_Available data_
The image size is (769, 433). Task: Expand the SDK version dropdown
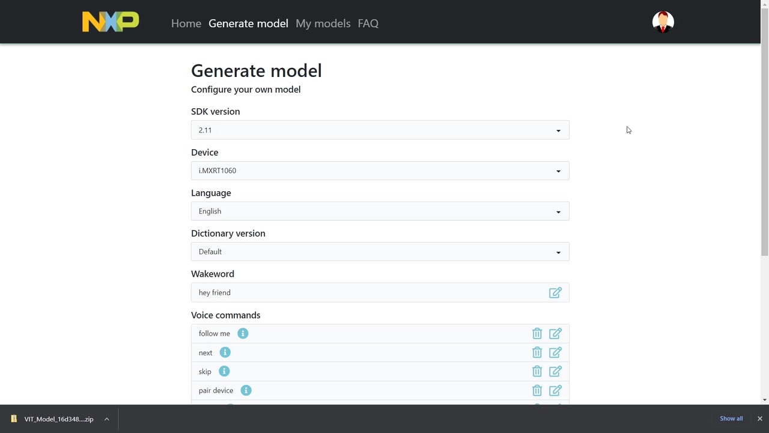[380, 131]
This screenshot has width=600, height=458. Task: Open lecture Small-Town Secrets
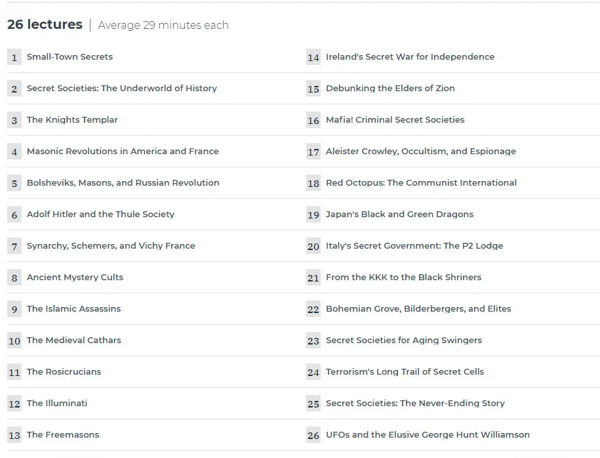coord(70,56)
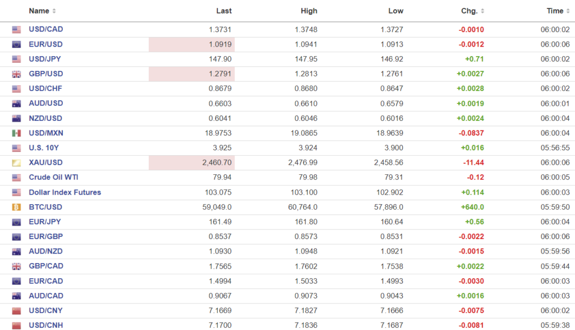575x330 pixels.
Task: Open the USD/JPY pair link
Action: tap(45, 59)
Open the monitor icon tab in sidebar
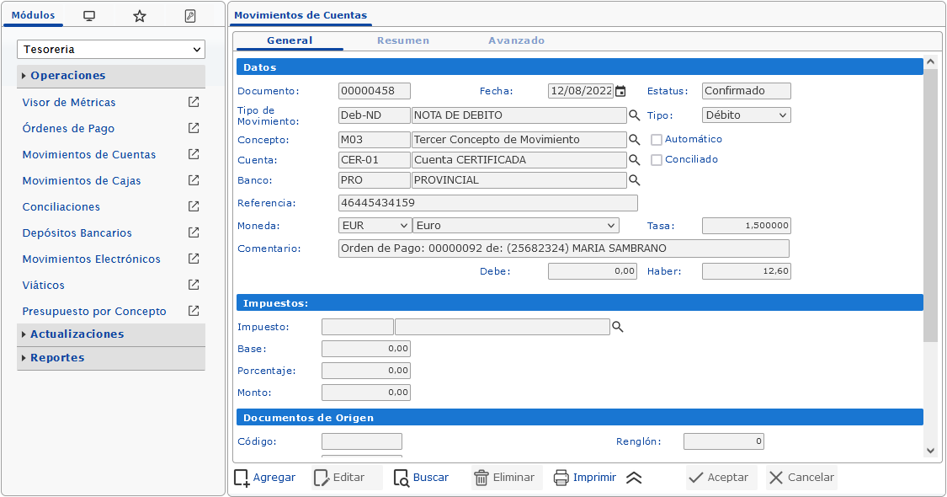 [x=89, y=16]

_What you should do_
Strip out the images, then output the records above word for word.

_Answer_
The image size is (769, 433). Task: Expand the SDK version dropdown
[380, 131]
This screenshot has width=600, height=458. Task: Open lecture Small-Town Secrets
coord(70,56)
575x330 pixels.
Task: Open the USD/JPY pair link
Action: tap(45, 59)
Open the monitor icon tab in sidebar
 [x=89, y=16]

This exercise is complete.